Второй мой дядя, Александр Александрович, в юных годах подавал много надежд, учился превосходно и мечтал сделаться вторым Суворовым, но, поступив в Артиллерийское училище, он совершенно опешил. Избалованный мальчик, выросший на деревенском просторе, он скучал и томился в тесном школьном мире до того, что убежал из училища; молодца скоро поймали и опять водворили в школу, где с грехом пополам он кончил курс и вышел в офицеры. Как только его выделили, так он сейчас же вышел в отставку и начал чудить. Ему досталась, между прочим, великолепная усадьба, в которой всегда прежде жила его семья и всё было устроено на славу. Дом с флигелями и службами, сады, оранжереи, парк, называемый, в честь бабушки, Екатеринвальдом, – всё было роскошно. Дом внутри был богато убран и полон дорогими вещами, собранными поколениями: картины, мозаика, мебель, фарфор.
Взойдя во владение, А.А. сейчас же продал это имение, которое теперь ценится во сто тысяч рублей серебром, за пятнадцать тысяч ассигнациями. Книги из богатейшей библиотеки он выбросил во двор, где дворовые крестьянские ребятишки растащили их. Смеясь, он резал ножом картины, чтобы они не достались Рыжкову (так была фамилия покупателя имения). Фарфор разбивал, бросая с балкона, и, наконец, совершив всё это, он уехал за границу. Доехал он до Парижа с комфортом; прожив там все свои денежки, он пустился обратно, на родину, уже пешком. Тогда не было железных дорог, а сообщение в дилижансах было довольно дорого. Пройдя всю Германию с котомкой на спине, туристом, он на родине поселился в своем небольшом еще Крестецком имении[232]
.Понятно, что за месяц пребывания за границей (ссылаясь на отметки в заграничном паспорте, Квашнин-Самарин показывал, что все путешествие продолжалось с 16 июля по 19 августа 1836 года) вряд ли можно было прожить столь значительное наследство; да и обернуться за это время из Петербурга в Париж, совершив обратный путь пешком, тоже невозможно.
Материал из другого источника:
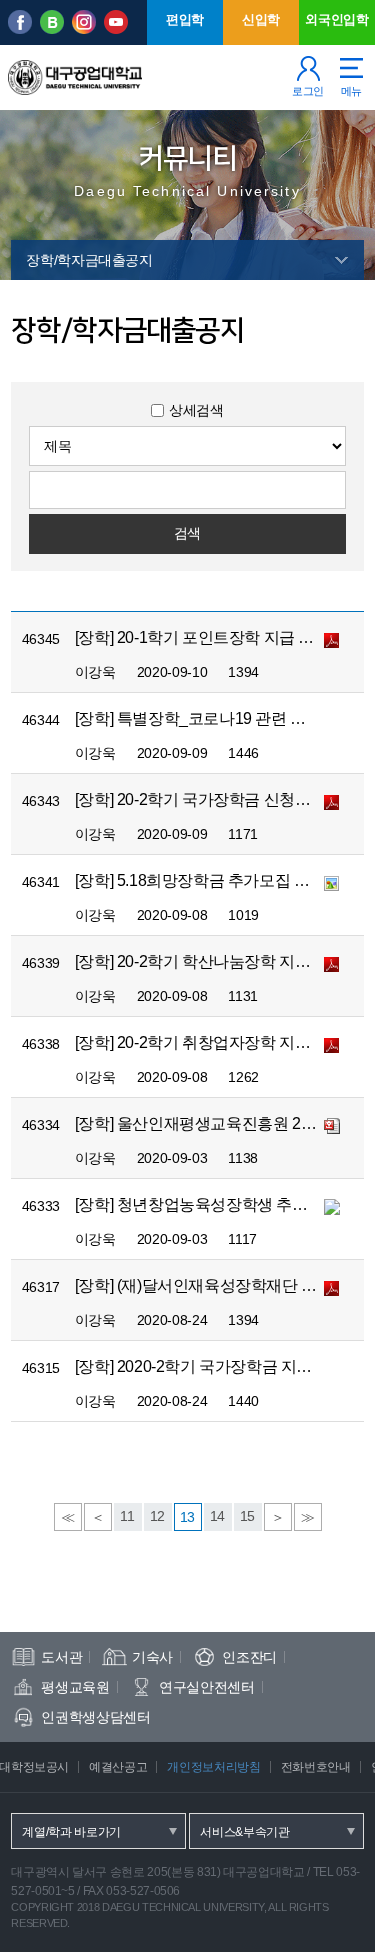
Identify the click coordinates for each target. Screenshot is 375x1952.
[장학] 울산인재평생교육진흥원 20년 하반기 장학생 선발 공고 (198, 1123)
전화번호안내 (316, 1767)
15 (247, 1516)
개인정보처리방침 (213, 1767)
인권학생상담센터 (95, 1717)
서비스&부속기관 (245, 1832)
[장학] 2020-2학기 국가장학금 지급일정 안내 (198, 1366)
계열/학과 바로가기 (71, 1832)
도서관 (61, 1657)
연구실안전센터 (207, 1687)
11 (127, 1516)
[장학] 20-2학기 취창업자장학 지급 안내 (198, 1042)
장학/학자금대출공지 (89, 260)
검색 (187, 533)
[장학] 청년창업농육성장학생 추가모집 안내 (198, 1204)
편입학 (185, 19)
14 (217, 1516)
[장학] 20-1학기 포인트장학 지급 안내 (198, 637)
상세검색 (196, 410)
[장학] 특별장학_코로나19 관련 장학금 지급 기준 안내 (198, 718)
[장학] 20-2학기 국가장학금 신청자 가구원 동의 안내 (198, 799)
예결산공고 (118, 1767)
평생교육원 (75, 1687)
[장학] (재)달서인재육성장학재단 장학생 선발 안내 (198, 1285)
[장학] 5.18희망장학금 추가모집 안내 (198, 880)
Поэтому и к рассказанному здесь эпизоду продажи имения нужно относиться с большой осторожностью – скорее всего, само это событие имело место, однако ценность имения и характер обращения с семейными ценностями могли быть преувеличены мемуаристкой. Как бы то ни было, рассказ Панаевой выдает все те же знакомые нам черты: странность и чудаковатость, природную одаренность, неспособность долго находиться на одном месте – особенно если это результат не добровольного выбора, а предписания. Возможно, что известия о том, как Квашнин-Самарин обошелся со своим имением, в той или иной форме дошли во время проведения следствия и до III Отделения и повлияли на решения, принятые по этому делу.
Хотя подозрения в том, что Квашнин-Самарин мог ездить за границу или по городам губернии для того, чтобы встречаться с другими «крамольниками» или распространять «крамолу», явно не оправдались, сам факт внимания к его перемещениям, накануне ареста совершенным, свидетельствует о том, что в сознании дознавателей такого рода активность плохо согласовывалась с привычным (воспользуюсь тут терминологией Пьера Бурдье) габитусом живущего случайными заработками отставного офицера младших чинов. Как ни странно, интуиция эта была верной: именно склонность Самарина постоянно менять место жительства стала главной трудностью для надзирающих инстанций в последующие 20 лет их работы с этим странным ссыльным.